Start of Text section

We live in a fast-paced society and we want what we want and we want it now. We have lightning fast internet , millions of drive-thru restaurants and 70 miles per hour speed limits. We look for the easy ways to feel better even with our health. There are diet pills to lose weight, medications to mask pain and muscle implants where you can look fit without spending hours in the gym. However, often the best remedies and long term solutions require time and effort. If you have an inguinal hernia, you might be wondering if there is something you can do in the early stages to naturally help ease the pain and postpone the need for surgery. Have you considered trying yoga to minimize your discomfort?
What is an Inguinal Hernia?
A hernia is when an organ or tissue pushes through a weakness or hole in a muscle wall. An inguinal hernia is when fatty tissue or intestines push through the inguinal canal which is found in the groin in both men and women. The inguinal canal is where the spermatic cord, the testes, and scrotum are located in men and where the round ligament of the uterus is found in women (which helps hold the fetus in place during pregnancy). While inguinal hernias are ten times more likely to occur in men, they can be found in both sexes and even in children.
How Yoga Can Help Inguinal Hernias
Yoga has been helpful for inguinal hernias during the early stages because it can take the pressure off of the of location where the hernia is causing pain or discomfort and it can also strengthen muscles found near the hernia.

End of Text section

**Apply what you read:**
**a.** From the text on yoga and inguinal hernias, extract the passage starting with "What is an Inguinal" and going on through "even in children.".
**b.** Extend the text on yoga and inguinal hernias, picking up after its last sentence.

Start of The data

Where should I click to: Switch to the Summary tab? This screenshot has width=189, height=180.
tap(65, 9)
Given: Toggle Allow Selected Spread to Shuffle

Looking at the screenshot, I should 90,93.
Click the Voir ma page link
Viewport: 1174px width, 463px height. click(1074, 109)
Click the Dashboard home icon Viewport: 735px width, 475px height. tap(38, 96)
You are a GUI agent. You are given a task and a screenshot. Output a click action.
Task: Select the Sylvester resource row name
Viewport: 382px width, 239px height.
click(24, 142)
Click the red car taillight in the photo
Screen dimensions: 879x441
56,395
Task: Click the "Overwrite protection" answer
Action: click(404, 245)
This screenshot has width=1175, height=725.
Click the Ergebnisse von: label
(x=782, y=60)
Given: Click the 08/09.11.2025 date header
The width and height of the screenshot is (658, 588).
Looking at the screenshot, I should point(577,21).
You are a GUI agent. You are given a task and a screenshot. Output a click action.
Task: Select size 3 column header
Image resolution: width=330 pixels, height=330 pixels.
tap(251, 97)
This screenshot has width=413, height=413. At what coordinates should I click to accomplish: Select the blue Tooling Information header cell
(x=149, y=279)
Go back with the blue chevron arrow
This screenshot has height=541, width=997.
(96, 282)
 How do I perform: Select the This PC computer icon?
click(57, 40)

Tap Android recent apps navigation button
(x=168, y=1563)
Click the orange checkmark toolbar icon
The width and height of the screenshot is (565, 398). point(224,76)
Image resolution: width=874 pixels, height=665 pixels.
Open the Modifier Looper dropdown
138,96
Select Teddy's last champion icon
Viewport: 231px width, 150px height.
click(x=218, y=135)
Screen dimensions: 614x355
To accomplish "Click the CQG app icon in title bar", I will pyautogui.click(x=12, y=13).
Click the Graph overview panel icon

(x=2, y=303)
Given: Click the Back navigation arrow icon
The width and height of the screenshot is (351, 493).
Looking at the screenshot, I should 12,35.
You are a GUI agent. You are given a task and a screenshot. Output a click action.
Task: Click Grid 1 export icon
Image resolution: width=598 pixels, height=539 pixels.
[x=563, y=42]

End of The data

**Answers for the exercise:**
**a.**
What is an Inguinal Hernia?
A hernia is when an organ or tissue pushes through a weakness or hole in a muscle wall. An inguinal hernia is when fatty tissue or intestines push through the inguinal canal which is found in the groin in both men and women. The inguinal canal is where the spermatic cord, the testes, and scrotum are located in men and where the round ligament of the uterus is found in women (which helps hold the fetus in place during pregnancy). While inguinal hernias are ten times more likely to occur in men, they can be found in both sexes and even in children.

**b.**
Yoga Exercise #1:
- Suck your stomach in for 3 seconds and then release slowly.
- Repeat this 10 times and continue to do this once every hour throughout the day.
- Do not do this during the 2 hour period after meals.
- Once you are comfortable holding this pose for 3 seconds, increase it to 5-7 seconds.
Yoga Exercise #2:
- Sit on the floor with your legs stretched out straight.
- Interlock your fingers together and place them on the back of your head near your neck.
- Exhale and recline back while simultaneously raising your legs off the floor. You should keep your knees together and your toes pointed. The pressure of your body should be focused to your buttocks and no part of your spine should touch the floor. (You’ll feel your back and abdominal muscles tighten.)
- Keep the legs at an angle about 30 to 35 degrees from the floor and your head at equal height with your toes. Hold this for 20 to 30 seconds with normal breathing.
Always contact your doctor first to determine what kind of hernia you have and what type of treatment he or she recommends. Late stage hernias will likely need surgical intervention to resolve the problem. Furthermore, consider researching reputable yoga studios near you to ensure that you are practicing these poses correctly. Inform the instructor of your inguinal hernia to avoid any exercises that could further damage your injury.